After the mega Walmart-Flipkart deal last year, India's booming e-commerce landscape is gearing up for another acquisition. The buzz is that Gurugram-based Snapdeal, reportedly the fourth-largest player in the business, is close to finalising talks to acquire its nearest rival ShopClues and has already started the due diligence process.
The all-stock deal, expected to be pegged around $200-250 million, will give an exit to ShopClues' investors, including Singapore's sovereign wealth fund GIC, Helion Venture Partners, Tiger Global, Nexus Venture Partners and Unilazer Ventures.
Sources in the know told The Economic Times that the deal was likely to see the above investors get one Snapdeal share for every nine they hold if the merger went through as planned, and would give them a 10% stake in the combined entity. "The ask from Shopclues is to get at least a 30% stake in Snapdeal as part of the transaction," they added.
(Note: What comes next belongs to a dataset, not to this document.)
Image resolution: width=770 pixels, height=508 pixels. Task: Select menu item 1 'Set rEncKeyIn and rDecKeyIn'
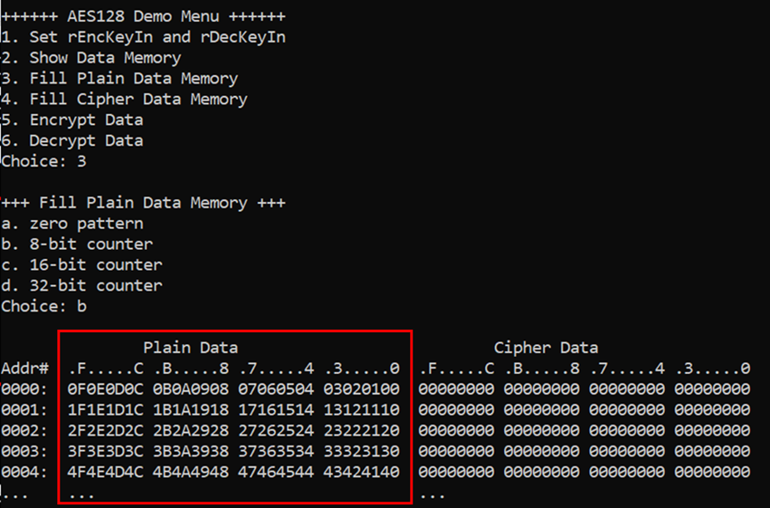[143, 37]
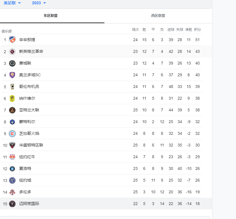
Task: Select the 东区联盟 tab
Action: pyautogui.click(x=51, y=16)
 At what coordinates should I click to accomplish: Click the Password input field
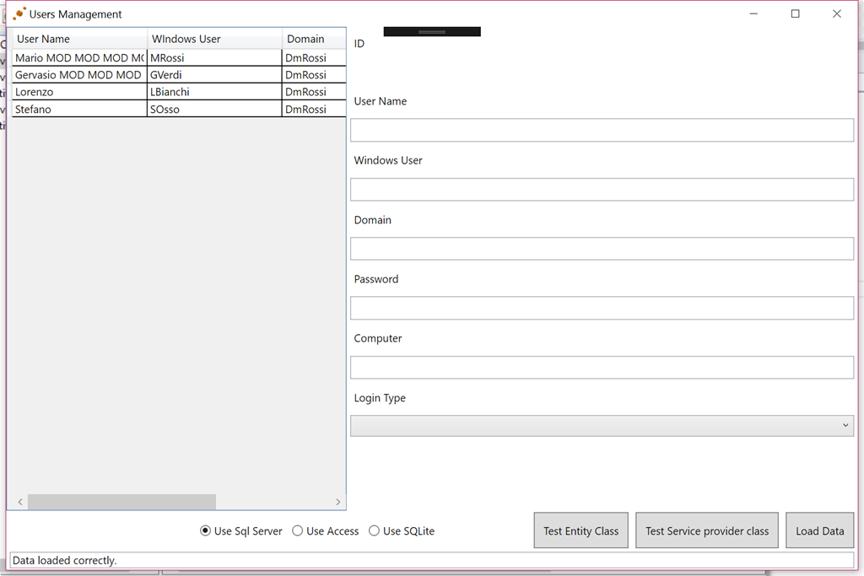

The management and founders, Radhika Aggarwal and Sanjay Sethi, may also "get a small cash exit".
This development comes at a time Snapdeal has charted an impressive turnaround from its existential crisis in 2017, back when it was embroiled in protracted and ultimately unsuccessful merger talks with Flipkart. As the startup's CEO and co-founder Kunal Bahl stated in a LinkedIn post last year, "This was an M&A process that had dragged on for more than half a year without an end in sight, with many discords outstanding, while at the same time, the business was losing money and cash reserves were depleting fast. We were going to fall off a cliff if a call was not taken immediately to continue to build the business."
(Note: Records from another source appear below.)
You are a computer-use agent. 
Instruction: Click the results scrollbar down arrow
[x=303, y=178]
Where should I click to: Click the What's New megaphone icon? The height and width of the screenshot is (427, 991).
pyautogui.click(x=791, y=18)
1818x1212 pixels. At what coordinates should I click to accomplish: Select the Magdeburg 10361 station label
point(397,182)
The board's decision to stick it out as an independent company, but with a reshaped business model, christened Snapdeal 2.0, paid off. The company has managed to bring down its consolidated loss by a whopping 87%, from Rs 4,647.1 crore in FY17 to Rs 613 crore in the following fiscal. Snapdeal turned cash flow positive in June 2018. It has also been steadily increasing its order numbers, now in the 2.5 lakh per day range from a low of 30,000-40,000 daily during its crisis phase. However, it still can't hold a candle to the biggies in the business - Amazon and Flipkart typically rack up 6 lakh orders daily.
In comparison, players in the ecommerce logistics space reportedly claim that ShopClues is hardly executing any orders presently. Although the company, registered as Clues Network, has managed to narrow its losses, its shrinking business over the past year has relegated it to the fifth rank on the gross merchandise value, or GMV, chart. ShopClues spokesperson told the daily that the company's losses have come down sharply from Rs 210 crore in FY18 to under Rs 45 crore in the year ended March.
If things go to plan, the Snapdeal-ShopClues deal will herald a big consolidation move in the long-tail ecommerce market, which caters to small towns and focuses on low-prices products - typically in the Rs 500-1,000 range.
"Snapdeal and Shopclues are trying to make a business in the long-tail category by selling items below Rs 900-1,000 with no promise of next-day delivery. This allowed them to tap into first time online buyers in tiers II and beyond cities in the past," Satish Meena, senior forecast analyst at research firm Forrester Research, told the daily.
Significantly, market leaders Amazon and Flipkart had hitherto stayed away from these markets, giving Snapdeal and ShopClues, to an extent, an edge. But the first-mover advantage may not last much longer with Amazon's focus now shifting beyond metropolitan areas and tier II cities. So the acquisition will help Snapdeal compete more aggressively with the biggies.